Safety from day one - an apprentice's story

Supervisors and apprentices play key roles in developing a long-term culture of occupational health and safety.

Male supervisor instructing a female apprentice on fixing an elevator

Imagine a first-year apprentice, first day on the job … the nerves, unfamiliar setting and eagerness to get started mean there’s a lot on his mind. But this isn’t just any apprentice. He’s been through a rigorous recruitment process and he’s determined not to mess things up. His name is Daniel and he’s working for KONE, a global leader in the elevator and escalator industry on one of their modernisation sites where his team will be refurbishing an existing lift.

While Daniel’s first task was to jump on top of the lift car and drive it up, he wasn’t going to do anything until he’d done a thorough risk assessment. He noticed immediately that the top hand rails on the lift car were missing, presenting a safety risk. He paused not because he didn’t want to do his job but because he wanted to do it safely.

He discussed his concern with his supervisor and they agreed that additional precautions needed to be taken before they could continue. Daniel’s supervisor was so impressed he nominated Daniel for a KONE Bravo Award for putting safety first. On receiving the award, Daniel was both delighted and surprised. From his point of view, he was just doing his job and doing what he felt anyone else would have done in that situation.

But not every story has such a happy ending.

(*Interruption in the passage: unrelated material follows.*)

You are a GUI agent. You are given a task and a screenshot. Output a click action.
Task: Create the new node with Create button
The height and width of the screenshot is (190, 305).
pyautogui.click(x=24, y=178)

According to a SafeWork Australia’s report on work-related traumatic injuries and fatalities, younger workers are a vulnerable group. Seven per cent of worker fatalities in NSW in 2016 were 25 years or younger. The NSW worker’s compensation scheme is made up of almost 300,000 employers. Of these, close to 10,000 employ apprentices. The scheme on average covers 60,000 claims per year and almost a third come from claimants under the age of 30.

Accidents can happen easily, no matter how much we plan for safety. But with a strong safety culture in place, organisations can instil a safety mindset in their people from the very beginning and drive down injuries.

The value Daniel placed on safety is what helped him get his job in the first place. At KONE, safety is at the heart of everything they do. It’s a key part of their applicant screening process and forms part of their apprentice program from day one. 

Their screening process involves several stages, including aptitude and practical tests, a questionnaire and face-to-face interviews. Safety is a focus at each of these stages, with safety questions being asked at interview, in the questionnaire and throughout testing. 

“Competency, which includes safety awareness, is checked at each stage to ensure our apprentices are completely ready to go on site. This includes a practical test where apprentices are asked to use supplies to wire up an unwired power point. This gives us an indication of their practical abilities but also their eye for safety,” explained KONE’s Learning and Development Specialist, Natalie Gench.

“Once through this round, apprentices undergo a scorecard assessment, followed by a one-on-one interview with KONE’s HR Director. This interview is very focused on safety,” Natalie added.

Apprentices are then selected and must complete a pre-apprenticeship in an electrical trade before being allowed on site. Completed at TAFE, this certificate course includes a unit on safety principles.

But KONE’s focus on safety doesn’t stop there. Upon joining, all apprentices take part in a five-day induction program with safety elements throughout.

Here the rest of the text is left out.